Instruções
Responda, com base no texto de leitura abaixo, às seguintes perguntas:
1. De onde provinham sobretudo os que resistiam nas fábricas do Norte de Itália nos anos sessenta e setenta?
2. Segundo o que se dizia em Inglaterra no século XVIII, o que seria mais fácil do que levar um habitante das terras altas da Escócia a trabalhar numa fábrica?
3. O que estranhou Dersu Uzala na cidade?

Texto de leitura
++++

É precisamente a progressão totalizante da socialização da mercadoria que nos torna cada vez mais difícil reconhecermos o nosso sofrimento, ou vermos nele mais que um vago mal-estar ou a consequência de um falhanço pessoal. O sofrimento é percepcionado sobretudo onde é ressentido como novo e estranho, uma vez que os indivíduos dispõem de um ponto de vista, de uma referência perante a qual o novo sofrimento não se afigura evidente. Assim sendo, a resistência nas fábricas do Norte de Itália, nos anos sessenta e setenta, partia sobretudo dos imigrantes do Sul agrário desse país. As condições de vida destes, nos seus locais de proveniência, não tinham sido necessariamente melhores que as da fábrica. Mas elas ofereciam um termo de comparação suficiente para os deixar ver por exemplo o absurdo do tempo elevado a medida abstracta. No século XVIII dizia-se em Inglaterra que seria mais fácil pôr um veado à frente do arado que levar um habitante das terras altas da Escócia a trabalhar numa fábrica. E muitas vezes o que está em causa nem sequer é a comparação com uma “vida melhor” realmente vivida, mas sim concepções que consideram certas actividades “indignas” ou “imorais”, ou contrárias às origens de uma pessoa. Dersu Uzala, protagonista do filme homónimo de Akira Kurosawa, estranhou na cidade o facto de se ver obrigado a comprar água e lenha.

++++

Conjunto de dados
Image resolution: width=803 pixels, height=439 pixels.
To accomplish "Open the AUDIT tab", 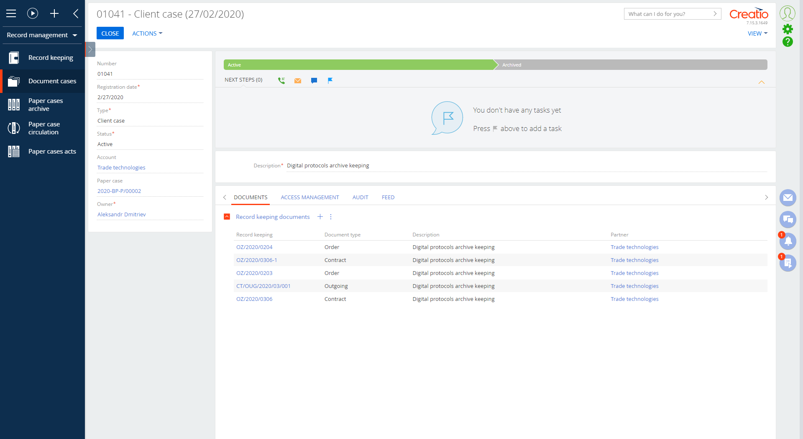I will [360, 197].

++++

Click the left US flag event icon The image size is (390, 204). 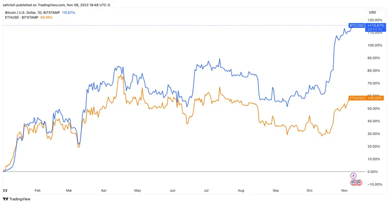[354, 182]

++++

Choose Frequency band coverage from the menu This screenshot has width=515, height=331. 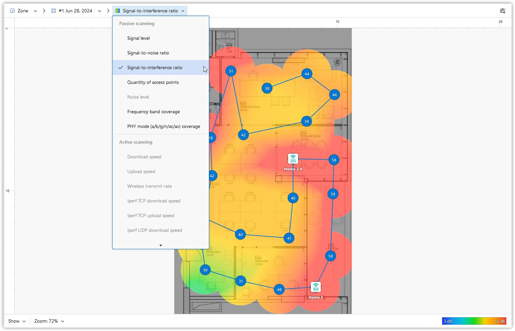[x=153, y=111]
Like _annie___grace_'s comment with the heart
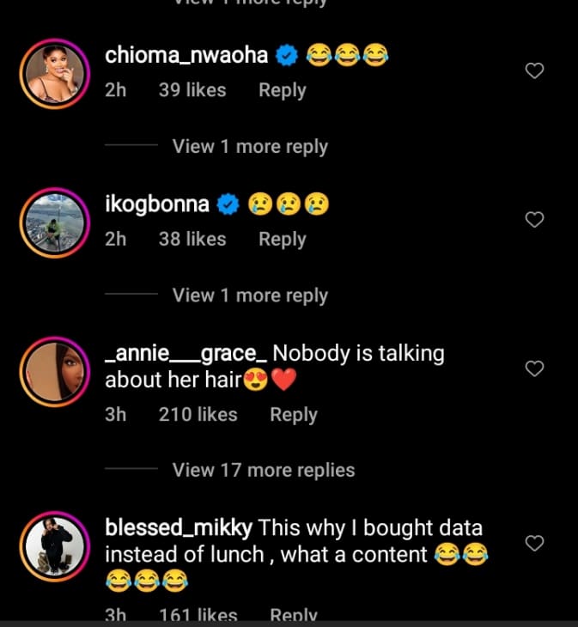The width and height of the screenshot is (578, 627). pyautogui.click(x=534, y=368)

++++

Resposta
1. Dos imigrantes do Sul agrário de Itália.
2. Pôr um veado à frente do arado.
3. O facto de se ver obrigado a comprar água e lenha.